College football is a dominant cultural force in my state.  People are identified not so much by race, religion,or even gender, but whether they are for Auburn University or The University of Alabama come football season.  It’s more than a sport, it’s a  an obsession.


The University of Alabama first fielded a team in 1892 and the Crimson Tide has played every fall since except for 1918 , when the season was cancelled for World War I.  For the most part, those have been good seasons for Alabama fans, yielding 15 National Championships.

The first home football game of the fall is a special time for fans of The University of Alabama Crimson Tide.  The weather is cooler, there are parties in every house and parking lot in Tuscaloosa, and the mood is festive.  It’s a time to see old friends and meet new ones.  Everyone comes together for the tradition of spending Saturday in the South tailgating and then heading to the game in storied Bryant-Denny Stadium.


Denny Stadium was first opened in 1929 and , at that time, it seated 12,000 fans,  It was named for University President George Denny.  The stadium was renamed Bryant-Denny Stadium in 1975 to honor Alabama’s legendary head coach Paul “Bear” Bryant.  The stadium has undergone many additions in it’s history.  Now, it is the fifth largest stadium in the United States and seats 101,821.   Trust me, that’s a lot of people yelling “Roll Tide!”

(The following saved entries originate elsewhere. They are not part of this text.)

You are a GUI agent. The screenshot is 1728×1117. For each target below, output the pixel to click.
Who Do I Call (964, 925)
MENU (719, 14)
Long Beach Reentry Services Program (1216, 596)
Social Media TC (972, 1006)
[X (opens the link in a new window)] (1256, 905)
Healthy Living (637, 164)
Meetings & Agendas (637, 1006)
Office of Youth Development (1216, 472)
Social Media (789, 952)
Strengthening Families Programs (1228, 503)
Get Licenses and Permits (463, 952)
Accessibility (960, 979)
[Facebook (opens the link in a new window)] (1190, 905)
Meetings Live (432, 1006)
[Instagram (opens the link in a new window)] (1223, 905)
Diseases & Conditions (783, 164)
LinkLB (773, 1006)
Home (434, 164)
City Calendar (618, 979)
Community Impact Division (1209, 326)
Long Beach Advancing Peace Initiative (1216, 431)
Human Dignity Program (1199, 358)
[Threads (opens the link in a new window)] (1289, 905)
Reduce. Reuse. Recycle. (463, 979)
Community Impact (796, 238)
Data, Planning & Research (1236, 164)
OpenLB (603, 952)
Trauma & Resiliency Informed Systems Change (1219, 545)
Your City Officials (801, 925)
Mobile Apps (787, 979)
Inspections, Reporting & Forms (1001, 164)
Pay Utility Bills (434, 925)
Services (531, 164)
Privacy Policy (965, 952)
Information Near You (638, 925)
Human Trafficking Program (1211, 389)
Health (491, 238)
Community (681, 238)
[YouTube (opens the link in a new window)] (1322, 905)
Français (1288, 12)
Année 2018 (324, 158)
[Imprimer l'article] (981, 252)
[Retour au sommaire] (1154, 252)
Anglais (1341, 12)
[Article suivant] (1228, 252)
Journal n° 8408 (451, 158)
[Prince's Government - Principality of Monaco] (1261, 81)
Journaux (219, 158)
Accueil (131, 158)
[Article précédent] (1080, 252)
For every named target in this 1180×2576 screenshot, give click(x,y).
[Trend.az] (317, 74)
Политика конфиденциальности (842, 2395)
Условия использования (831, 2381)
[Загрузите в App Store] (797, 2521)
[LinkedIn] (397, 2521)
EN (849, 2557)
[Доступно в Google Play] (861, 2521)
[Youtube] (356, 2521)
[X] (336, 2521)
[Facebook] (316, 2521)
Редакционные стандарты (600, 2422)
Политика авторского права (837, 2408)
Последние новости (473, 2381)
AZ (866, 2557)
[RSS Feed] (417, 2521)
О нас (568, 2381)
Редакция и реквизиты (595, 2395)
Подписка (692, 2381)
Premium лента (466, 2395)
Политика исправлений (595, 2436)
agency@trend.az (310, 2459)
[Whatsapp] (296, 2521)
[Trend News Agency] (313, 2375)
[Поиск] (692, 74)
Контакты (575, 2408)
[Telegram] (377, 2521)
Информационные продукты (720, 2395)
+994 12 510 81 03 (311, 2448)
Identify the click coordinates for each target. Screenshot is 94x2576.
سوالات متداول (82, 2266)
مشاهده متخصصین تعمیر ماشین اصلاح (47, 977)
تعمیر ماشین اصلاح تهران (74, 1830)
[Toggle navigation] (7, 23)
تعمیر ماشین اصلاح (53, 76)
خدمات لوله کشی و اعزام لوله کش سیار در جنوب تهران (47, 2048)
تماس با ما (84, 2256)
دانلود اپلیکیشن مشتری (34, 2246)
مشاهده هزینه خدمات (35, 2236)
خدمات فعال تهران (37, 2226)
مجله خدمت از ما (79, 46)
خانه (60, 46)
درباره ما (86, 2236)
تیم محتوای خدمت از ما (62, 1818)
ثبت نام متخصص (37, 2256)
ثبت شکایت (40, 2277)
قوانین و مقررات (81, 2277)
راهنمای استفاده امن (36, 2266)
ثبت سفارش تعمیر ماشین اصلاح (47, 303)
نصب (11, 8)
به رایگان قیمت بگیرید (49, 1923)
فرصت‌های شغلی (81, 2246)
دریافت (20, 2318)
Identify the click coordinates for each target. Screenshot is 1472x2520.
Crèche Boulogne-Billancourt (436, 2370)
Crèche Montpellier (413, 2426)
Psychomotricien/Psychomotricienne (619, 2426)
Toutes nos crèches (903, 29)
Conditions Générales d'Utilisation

Last Saturday the Crimson Tide defeated the Rams of Colorado State University 31-6.  It was a good night in Tuscaloosa.  And, it was made even more special for me because, after the game, I walked home to my old house.  It was such a pleasure to turn the corner and see the house with lights ablaze.   There was music pouring out onto the sidewalk and the laughter of happy young people enjoying the mld weather, each others company, and a special Saturday night.



I like to think of myself as an intelligent and observant person.  So, imagine my recent surprise upon discovering an enigma in my old house.  I have spent so much time in 815 17th Avenue that I should know every crack and cranny intimately.  Nevertheless, I have found this large keyhole-shaped opening.  What could it be?

As you can see, it is located just to the left of the front door on the interior.

It can’t actually be a keyhole.  It’s the wrong size and the in the wrong position.  Anyone know what this can be?

Animal House?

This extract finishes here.